Rund 200 dieser Anlagen sind für eine erste Runde schon beschlossen und in der Finanzierung gesichert. Bei den betroffenen Gebäuden handelt es sich in etwa je zur Hälfte um Kirchen und um Kindergärten. 14 Millionen Euro stehen dafür zur Verfügung.

Anlage wird hohen ästhetischen Ansprüchen gerecht

Hm, eine PV-Anlage auf dem Kirchendach…? „Es gab schon auch Bedenken, wie das dann nachher so aussieht“, räumt Karl Völk, gewählter Vorsitzender des Kirchengemeinderats in Schnürpflingen, ein. „Aber wir sind zu einer einhelligen Entscheidung gekommen.“ Und das Ergebnis kann sich sehen lassen: Bei der Auswahl der Module habe man großen Wert darauf gelegt, dass die Anlage hohen ästhetischen Ansprüchen genügt, betont Dr. Klaus Bing, Projektmanager Energiedienstleistungen bei der KSE Energie. Die mattschwarzen Module harmonieren gut mit der schwarzen Haube des Kirchturms, der unter Denkmalschutz steht. Damit die PV-Anlage nicht durch Tauben beeinträchtigt wird, wurde ein ästhetischer und effektiver Taubenschutz montiert, erklärt Bing.

Denkmal- und Klimaschutz gehen Hand in Hand

In der Vergangenheit haben Auflagen des Denkmalschutzes bei vielen Kirchen verhindert, dass Photovoltaik installiert werden konnte. Dank neuer Leitlinien für die Genehmigungsbehörden können in Baden-Württemberg denkmalfachliche Belange unter bestimmten Bedingungen zurückgestellt und Verfahren beschleunigt werden. „Denkmal- und Klimaschutz gehen Hand in Hand“, freut sich Schwieren.

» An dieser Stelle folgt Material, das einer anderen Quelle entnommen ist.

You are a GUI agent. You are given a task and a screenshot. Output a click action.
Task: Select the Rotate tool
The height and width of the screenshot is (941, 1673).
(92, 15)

Speziell historische Kirchen, die in der Regel „geostet“ sind und deshalb eine Dachhälfte in Süd-Ausrichtung haben, sowie Kindergärten, die einen hohen Eigenverbrauch haben, zählt Projektmanager Bing zu den idealen Gebäuden, auf denen große Anlagen mit 30 oder mehr kW peak möglich sind.

Gutes Zusammenspiel

Bei der PV-Offensive in der Diözese sollen anstehende Dachsanierungen dazu genutzt werden, Kirchendächer mit PV-Anlagen auszustatten. In Schnürpflingen konnte man das zu diesem Zweck aufgestellte Baugerüst bei der Installierung der Solar-Module nutzen und damit Kosten sparen. Neben einer kurzen Planungs- und Bauzeit freut sich Bing auch über das gute Zusammenspiel der beteiligten Akteure – Kirchengemeinde, Bischöfliches Bauamt, Architekt, Dachdecker, Solarfirma und KSE. Schon bald soll an vielen weiteren Orten die Sonne nicht nur zur Ehre Gottes scheinen, sondern kräftig beim Klimaschutz helfen.